You can lead a horse to water.....

Does the following scenario sound familiar? Your company invests a significant amount of time, effort and money on a new sales, leadership or customer service training programme. It is launched with a certain degree of fanfare. The launch goes well – there is plenty of initial excitement and enthusiasm. However, in the end, there is little or no tangible improvement in performance and a few years later, more time, effort and money is spent on a new initiative.

Why does this happen?

In our opinion, this conundrum is best summed up by the well worn phrase: “You can lead a horse to water but you can’t make it drink”. No matter what you do, you cannot make your people change the way they behave. They need to choose to do it. Your role, therefore, is to lead them to the water in a way that is most likely to result in them choosing to drink.

So how do you ensure your people make this choice?

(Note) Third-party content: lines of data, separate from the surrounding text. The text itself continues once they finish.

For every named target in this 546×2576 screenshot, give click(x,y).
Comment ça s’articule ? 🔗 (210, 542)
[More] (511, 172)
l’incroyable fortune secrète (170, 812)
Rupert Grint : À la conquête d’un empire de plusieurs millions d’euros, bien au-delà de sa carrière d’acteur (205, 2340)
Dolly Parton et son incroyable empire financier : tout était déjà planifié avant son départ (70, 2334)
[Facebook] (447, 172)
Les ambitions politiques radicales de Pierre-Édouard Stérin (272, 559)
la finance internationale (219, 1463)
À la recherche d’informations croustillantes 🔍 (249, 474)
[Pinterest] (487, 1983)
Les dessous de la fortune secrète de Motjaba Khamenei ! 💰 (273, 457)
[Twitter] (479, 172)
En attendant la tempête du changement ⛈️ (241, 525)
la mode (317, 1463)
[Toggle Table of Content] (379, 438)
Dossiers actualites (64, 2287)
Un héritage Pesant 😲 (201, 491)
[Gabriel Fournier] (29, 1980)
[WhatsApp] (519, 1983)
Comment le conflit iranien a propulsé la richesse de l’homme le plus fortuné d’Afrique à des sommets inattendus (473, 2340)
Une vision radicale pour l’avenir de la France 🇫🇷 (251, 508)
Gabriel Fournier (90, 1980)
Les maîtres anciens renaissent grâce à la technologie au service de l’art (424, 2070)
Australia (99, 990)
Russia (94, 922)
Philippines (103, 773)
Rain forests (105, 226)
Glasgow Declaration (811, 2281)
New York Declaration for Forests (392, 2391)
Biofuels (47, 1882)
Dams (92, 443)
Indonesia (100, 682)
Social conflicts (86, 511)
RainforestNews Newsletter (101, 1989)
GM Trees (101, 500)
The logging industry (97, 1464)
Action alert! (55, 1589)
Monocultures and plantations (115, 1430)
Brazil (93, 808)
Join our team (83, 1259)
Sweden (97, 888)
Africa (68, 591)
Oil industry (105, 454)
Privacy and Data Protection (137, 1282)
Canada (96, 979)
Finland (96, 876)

We believe there are three fundamental drivers:

  • Desire - Your training needs to be engaging enough, challenging enough, motivating enough and compelling enough for participants to actually choose to change what they do. This is not easy as most people are creatures of habit and, however exciting or enjoyable the initial training may be, the vast majority of people will tend to revert back to what they did before. This means attitude, accountability, motivation and commitment should take centre stage in all your training programmes. It is factors such as these that dictate if, and how much, people are prepared to change what they currently do.
  • Pragmatism - Participants need to see how the various models and techniques can work in practice. They need to know how they can be applied to their day-to-day role and how they can help make a difference. The key is pragmatism. Trainers love their diagrams, matrices and theories. They allow them to show their apparent 'expertise'. However, unless it is made clear exactly when and how they can be used in action, they are merely exercises in mental stimulation.
  • Sustainability - Given the prevailing human need to remain in our comfort zones, even the first few gulps of water are unlikely to be enough to reinforce lasting change. Behavioural change will not just happen and the mistake often made is to get swept along on the tide of initial enthusiasm and assume that this time it will be different!! It is therefore critical to take concrete, proactive steps to embed the new behaviours into everyday business activity.  Managers leading by example (to both demonstrate and reinforce best practice) and coaching are absolutely essential. Research has shown that unless training is supported by appropriate management follow-up, there is every chance you will be back at the start of the entire training cycle again in the not too distant future!